FIG. 3 is a plan view showing a fixture for a row type injection pump according to an embodiment of the present invention.

FIG. 4 is a sectional view taken along line IV-IV shown in FIG.

FIG. 5 is a side view showing a side mount bracket according to an embodiment of the present invention.

FIG. 6 is a front view showing a side mount bracket according to an embodiment of the present invention.

FIG. 7 is a plan view showing a side mount bracket according to an embodiment of the present invention.

8 is a sectional view taken along line VIII-VIII shown in FIG.

9 is a sectional view taken along line IX-IX shown in FIG.

FIG. 10 is a side view showing a state in which a side attachment type bracket is attached to the row type injection pump.

FIG. 11 is a front view showing a state where a side-mounting bracket is attached to the row-type injection pump.

FIG. 12 is a partially cutaway side view showing the row-type injection pump.

FIG. 13 is a front view showing the row-type injection pump.

FIG. 14 is a plan view showing a row type injection pump.

FIG. 15 is a front view of a saddle mount bracket according to another embodiment of the present invention.

16 is a sectional view taken along line XVI-XVI shown in FIG.

FIG. 17 is a plan view of the bracket shown in FIG.

18 is a sectional view taken along line XVIII-XVIII shown in FIG.

19 is a sectional view taken along line XIX-XIX shown in FIG.

FIG. 20 is a partially cutaway cross-sectional view showing a state in which a row-type multi-cylinder diesel engine and a row-type injection pump are attached by a side attachment type bracket.

FIG. 21 is a partially cutaway sectional view showing a state in which a row-type multi-cylinder diesel engine and a row-type injection pump are attached by a saddle-type bracket.

FIG. 22 is a partially cutaway cross-sectional view showing a state in which a V-type multi-cylinder diesel engine and a row-type injection pump are attached by a saddle-type bracket.

FIG. 23 is a partially cutaway sectional view showing a conventional row type injection pump.

FIG. 24 is a front view showing a state in which a conventional row type injection pump and a bracket are attached.

FIG. 25 is a plan view showing a mounting state of a conventional row-type injection pump and a bracket.

[Explanation of symbols]

 1 bracket 3 1st member 5 2nd member 7 3rd member 9 fitting part 20 bracket 40 row type injection pump 42 flange part 51 small diameter part 52 bearing cover 53 large diameter part (flange part) 60 bracket 99 driven shaft

Claims (1)

[Claims] 1. A mounting device for a row injection pump for mounting a row injection pump having a pump portion having a flange portion and a governor portion on a pump housing to an internal combustion engine, the driven shaft of the row injection pump.
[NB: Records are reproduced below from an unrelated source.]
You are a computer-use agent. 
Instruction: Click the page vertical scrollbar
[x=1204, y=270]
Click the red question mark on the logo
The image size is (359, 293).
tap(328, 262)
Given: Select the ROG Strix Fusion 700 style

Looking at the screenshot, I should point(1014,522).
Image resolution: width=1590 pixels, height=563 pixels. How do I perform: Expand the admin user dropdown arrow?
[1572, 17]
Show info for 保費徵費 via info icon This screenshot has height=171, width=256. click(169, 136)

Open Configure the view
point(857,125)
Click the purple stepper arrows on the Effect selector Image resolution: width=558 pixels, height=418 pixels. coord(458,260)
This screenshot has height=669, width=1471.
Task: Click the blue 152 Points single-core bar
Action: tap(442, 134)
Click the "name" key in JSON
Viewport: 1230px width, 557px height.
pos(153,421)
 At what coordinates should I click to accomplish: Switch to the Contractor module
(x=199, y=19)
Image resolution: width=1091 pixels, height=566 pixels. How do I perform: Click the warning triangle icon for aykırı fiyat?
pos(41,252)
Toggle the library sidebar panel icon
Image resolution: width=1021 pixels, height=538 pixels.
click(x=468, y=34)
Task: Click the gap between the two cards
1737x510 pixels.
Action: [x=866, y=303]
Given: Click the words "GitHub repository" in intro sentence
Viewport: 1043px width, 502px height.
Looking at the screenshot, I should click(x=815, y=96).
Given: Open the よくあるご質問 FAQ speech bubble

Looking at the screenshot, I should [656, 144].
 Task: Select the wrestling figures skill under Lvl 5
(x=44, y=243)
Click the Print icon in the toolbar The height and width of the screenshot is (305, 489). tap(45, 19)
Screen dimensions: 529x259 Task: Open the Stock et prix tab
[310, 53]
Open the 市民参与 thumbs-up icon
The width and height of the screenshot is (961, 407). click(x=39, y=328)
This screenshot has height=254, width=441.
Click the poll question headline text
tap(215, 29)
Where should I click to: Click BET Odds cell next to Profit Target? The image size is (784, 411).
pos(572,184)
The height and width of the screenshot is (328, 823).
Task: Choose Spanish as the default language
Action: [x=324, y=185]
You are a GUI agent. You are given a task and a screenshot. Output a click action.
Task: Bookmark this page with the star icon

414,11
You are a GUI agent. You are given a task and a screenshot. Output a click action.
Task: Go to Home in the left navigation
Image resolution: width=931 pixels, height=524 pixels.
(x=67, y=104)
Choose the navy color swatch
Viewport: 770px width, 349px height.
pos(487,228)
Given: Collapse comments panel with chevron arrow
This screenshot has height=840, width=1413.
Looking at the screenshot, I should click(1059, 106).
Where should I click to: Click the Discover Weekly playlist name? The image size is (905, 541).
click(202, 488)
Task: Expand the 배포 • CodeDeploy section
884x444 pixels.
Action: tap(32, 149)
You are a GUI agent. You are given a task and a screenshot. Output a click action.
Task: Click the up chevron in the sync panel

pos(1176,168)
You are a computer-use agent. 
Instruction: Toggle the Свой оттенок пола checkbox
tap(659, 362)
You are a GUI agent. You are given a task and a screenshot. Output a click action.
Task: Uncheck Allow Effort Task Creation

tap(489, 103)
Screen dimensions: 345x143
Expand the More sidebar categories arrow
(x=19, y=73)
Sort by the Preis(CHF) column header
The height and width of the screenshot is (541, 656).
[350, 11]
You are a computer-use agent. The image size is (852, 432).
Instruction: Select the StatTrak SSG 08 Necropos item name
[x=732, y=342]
A first member that has a fitting portion that inserts through the flange and a spigot fitting to the flange portion, and that is integrally formed with the first member, extends in the axial direction of the row-type injection pump, and is selectively fixed to the internal combustion engine. A second member formed integrally with the first member and the second member, extending in a direction perpendicular to the first member and the second member and in the axial direction of the row-type injection pump, and selected as an internal combustion engine. And a third member that is fixed in a stationary manner.